Again, there is no other crop that gives more employment than beet, not merely on the land but from the time it leaves the farm. Córas Iompair Éireann workers and transport workers generally, for instance, have a good "whack" out of beet. It also gives employment to factory workers and sack men and afterwards there is the by-product, pulp. All this gives employment which, in itself, would justify the production of beet by the country, even though it is subsidised. It is far better to subsidise some commodity than pay the dole to idle men or to have people emigrating from the country. If we had sufficient beet grown there would be no necessity for anybody to talk about the flight from the land. In the past two years the acreage of beet has dropped.

In this year?

This year the acreage has increased and the acreage of wheat was increased also. Why? Because we have gone back to the same conditions that obtained in 1931, when you had instability and insecurity and when you had no market in these years, as I pointed out, for barley, oats and potatoes. To-day you have no market for barley, oats or potatoes.

Therefore, the acreage increased.

The acreage increased because the people who were engaged in intensive tillage must have a cash crop and must have a market. The only way in which you can induce them to produce is by providing them with a market. Exactly the same conditions are obtaining now as obtained in 1931.

We have imported 8,000 tons of oats from the Argentine this year.

You have not. We have been told that we imported oats from the Argentine. I have been a farmer from the past 30 years and if they tell me it is oats I must be blind. It is not oats; it is chaff you got from the Argentine. I will have a bet with the Deputy that the sample I have seen would not bushel 18, nor do we import barley from Iraq — good quality barley. It is regarded in threshings in my county as "tailings".

You know as much about it as my foot.

It is very little you know about it. If the Minister says it is oats, he might as well say that a cow's tail was a pump handle. I wish we had the Minister down in my constituency for a short time and he would know something about farming when he got back. He could not carry on in his flamboyant way there and tell them to do this, that and the other thing. If we had him for a few days in a field of wheat or a field of beet, he might like to be found dead in it. It would knock a little of the ego out of him. I have already pointed out that Fianna Fáil operated the policy of one more cow, one more sow and the extra acre under the plough to the fullest extent.

It is the first time we heard that.

If you are hearing it for the first time I hope you will take lesson by it. We were the first people, I said, that used it to the fullest extent.

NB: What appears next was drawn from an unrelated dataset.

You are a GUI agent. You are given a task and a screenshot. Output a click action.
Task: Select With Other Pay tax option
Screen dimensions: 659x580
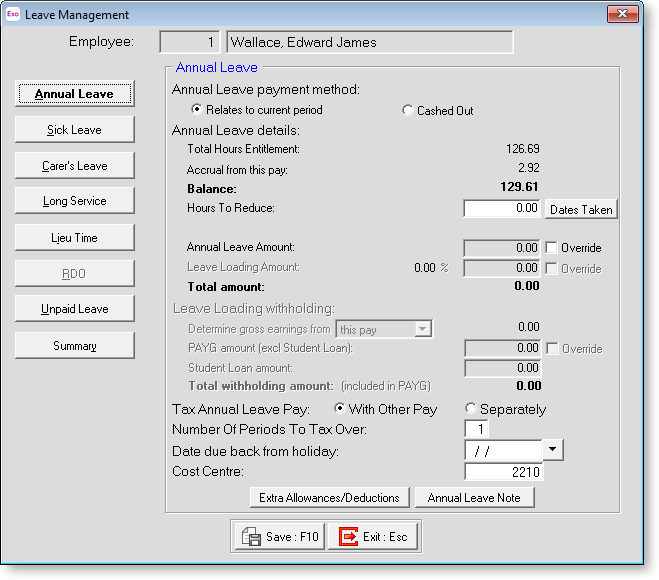[x=340, y=409]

Is that why you slaughtered the calves?

It is a pity some people were not slaughtered as calves. What a relief it would be to the people of Dublin! I said we used it to the fullest extent and I am perfectly right in saying that. If you are to carry out that policy to its logical conclusion, you must provide markets. You have markets only for two crops, wheat and beet. Where are the markets for oats and barley?

Where are the oats?

You have asked the people to grow oats. Why ask the people to have one more acre under the plough if you have not a market for what they produce? Why ask people to produce bacon if you cannot find a market for it except by subsidising it on the foreign market and having the farmers pay a subsidy on their own produce? The Minister does not deny that. Why ask the people to produce more butter if you have not a market for it? I move to report progress.

Progress reported; the Committee to sit again.